Published October 21, 2019 by Holden Turner '21

Prints and Traces: The Environment in Special Collections

Consider the environment in which we read. Many students choose to print articles and read with a hard copy in their hands, marking it up with a pen as they go through the lines. Others save their printing allowance and scroll through essays on a screen. Step into Special Collections on the third floor of Hawthorne-Longfellow Library and the staff guides us to books that invite us to read in a different way.
Students in the Introduction to Environmental Studies class page through a large book of Kate Furbish prints.
Students in the Introduction to Environmental Studies class visited Special Collections.
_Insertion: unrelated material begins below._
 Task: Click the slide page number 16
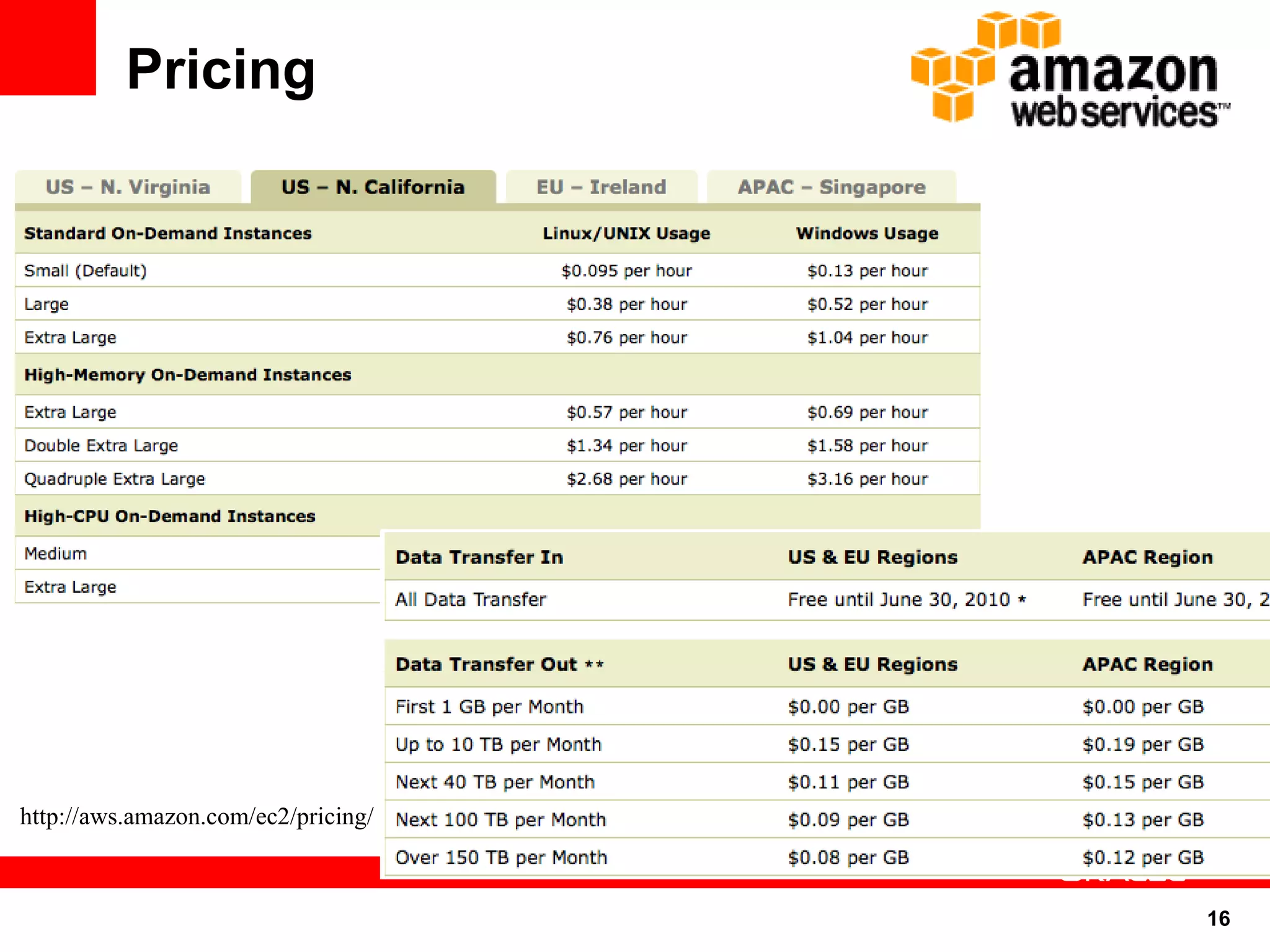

A volume of Kate Furbish’s Wild Plants and Flowers of Maine lay open on a table as we walked in. Several of the drawings in this oversized folio were unfinished. A yellow-gold flower, for instance, bloomed in the middle of an otherwise uncolored sketch. We could trace where her hand had carved delicate watercolor lines on the page, and at the bottom of each page careful script classified the species and noted the location of each specimen.
Viewing a 3d book of environmental prints.

In contrast, a book on the opposite table contained a poem and bold-painted leaves and flowers. This, we learned, was a local artist’s book that reacted to Furbish’s drawings. The former was rooted in the sciences, the latter strayed to the arts; but both crossed disciplinary boundaries and furthered our understanding of plant life.

With our remaining time, we paged through other artist’s books that had some connection to environmental studies. The themes in the books were striking, for sure: images of Greenland from past and present, small drawings of trees and shadows, enormous prints showing dams and industry, a pop-up book asking the reader to confront the facts of global change.

Bright colored books folded into pyramids.